When implementing algorithmic optimizations (fast paths, binary search vs linear, prefetch/slot routing, realloc/compaction shortcuts), require semantic correctness and invariant preservation before performance.

Apply this standard:

  • Guard fast paths with exactness conditions (range, precision, rounding model). If the proof/assumption doesn’t hold, fall back to the reference/slow path.
  • Match externally observable semantics exactly (e.g., parse success vs failure, and endptr/“consumed input” behavior). Never accept partial parses just because a value (like nan) was detected.
  • Use overflow checks that match the actual arithmetic (multiplication vs addition).
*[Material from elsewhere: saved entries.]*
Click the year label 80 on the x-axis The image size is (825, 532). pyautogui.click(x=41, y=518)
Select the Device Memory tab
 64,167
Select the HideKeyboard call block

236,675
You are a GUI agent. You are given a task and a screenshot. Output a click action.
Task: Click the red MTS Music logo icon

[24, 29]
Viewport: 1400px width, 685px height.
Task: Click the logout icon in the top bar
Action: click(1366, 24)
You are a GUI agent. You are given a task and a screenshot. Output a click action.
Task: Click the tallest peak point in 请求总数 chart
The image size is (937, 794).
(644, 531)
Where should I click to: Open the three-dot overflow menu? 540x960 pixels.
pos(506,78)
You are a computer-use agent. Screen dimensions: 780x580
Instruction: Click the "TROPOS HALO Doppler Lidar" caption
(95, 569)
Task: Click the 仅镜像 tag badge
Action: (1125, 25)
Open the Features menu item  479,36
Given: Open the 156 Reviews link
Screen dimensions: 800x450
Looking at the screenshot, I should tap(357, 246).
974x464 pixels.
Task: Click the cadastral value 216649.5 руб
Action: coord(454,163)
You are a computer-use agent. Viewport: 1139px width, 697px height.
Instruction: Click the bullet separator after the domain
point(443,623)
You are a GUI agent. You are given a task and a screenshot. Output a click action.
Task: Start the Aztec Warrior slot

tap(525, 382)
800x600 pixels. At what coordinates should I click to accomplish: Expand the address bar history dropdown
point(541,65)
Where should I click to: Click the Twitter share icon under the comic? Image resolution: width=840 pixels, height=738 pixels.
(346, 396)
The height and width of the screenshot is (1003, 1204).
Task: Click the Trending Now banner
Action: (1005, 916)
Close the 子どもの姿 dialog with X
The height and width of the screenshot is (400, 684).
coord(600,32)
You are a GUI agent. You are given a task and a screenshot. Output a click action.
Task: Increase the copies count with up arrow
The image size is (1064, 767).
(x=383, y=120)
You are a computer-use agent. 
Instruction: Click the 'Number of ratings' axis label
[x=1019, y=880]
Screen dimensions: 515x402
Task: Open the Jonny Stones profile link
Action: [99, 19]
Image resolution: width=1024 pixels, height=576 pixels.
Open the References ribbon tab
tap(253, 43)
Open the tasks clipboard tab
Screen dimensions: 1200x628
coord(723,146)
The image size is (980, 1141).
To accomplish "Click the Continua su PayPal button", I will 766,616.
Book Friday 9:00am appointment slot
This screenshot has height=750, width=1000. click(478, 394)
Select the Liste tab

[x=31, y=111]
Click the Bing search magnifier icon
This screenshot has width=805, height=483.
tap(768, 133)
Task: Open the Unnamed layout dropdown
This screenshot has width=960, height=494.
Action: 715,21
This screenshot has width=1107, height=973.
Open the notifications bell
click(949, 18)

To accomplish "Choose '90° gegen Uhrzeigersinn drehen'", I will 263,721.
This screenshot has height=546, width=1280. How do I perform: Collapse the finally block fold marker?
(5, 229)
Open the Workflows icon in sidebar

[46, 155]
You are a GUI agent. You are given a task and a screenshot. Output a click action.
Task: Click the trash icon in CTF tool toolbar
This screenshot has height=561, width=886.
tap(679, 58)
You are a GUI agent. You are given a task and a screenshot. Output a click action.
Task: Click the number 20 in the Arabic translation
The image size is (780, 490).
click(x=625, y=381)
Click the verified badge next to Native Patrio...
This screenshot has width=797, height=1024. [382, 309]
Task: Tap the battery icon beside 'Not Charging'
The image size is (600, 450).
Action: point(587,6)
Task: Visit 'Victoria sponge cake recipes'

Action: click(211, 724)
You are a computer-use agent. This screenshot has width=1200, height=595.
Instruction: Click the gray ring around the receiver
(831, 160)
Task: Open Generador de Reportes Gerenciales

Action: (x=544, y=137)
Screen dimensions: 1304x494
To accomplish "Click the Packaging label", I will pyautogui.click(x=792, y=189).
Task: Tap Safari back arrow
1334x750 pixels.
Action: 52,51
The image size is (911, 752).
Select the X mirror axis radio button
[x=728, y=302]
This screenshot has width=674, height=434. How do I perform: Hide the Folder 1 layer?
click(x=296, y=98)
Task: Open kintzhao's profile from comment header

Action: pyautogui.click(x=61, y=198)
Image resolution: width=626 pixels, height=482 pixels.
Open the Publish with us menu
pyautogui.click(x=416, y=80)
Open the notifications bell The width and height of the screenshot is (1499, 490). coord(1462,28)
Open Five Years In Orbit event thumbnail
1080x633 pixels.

Validate the intermediate that can overflow, not just a later result.
  • After possible realloc/relayout, re-apply any derived indexes/maps that depend on the old address/layout (e.g., tree/rax nodes pointing at listpack memory).
  • Defer micro-optimizations if correctness is the priority and the difference is unlikely to matter at RC time; choose the simpler correct algorithm first.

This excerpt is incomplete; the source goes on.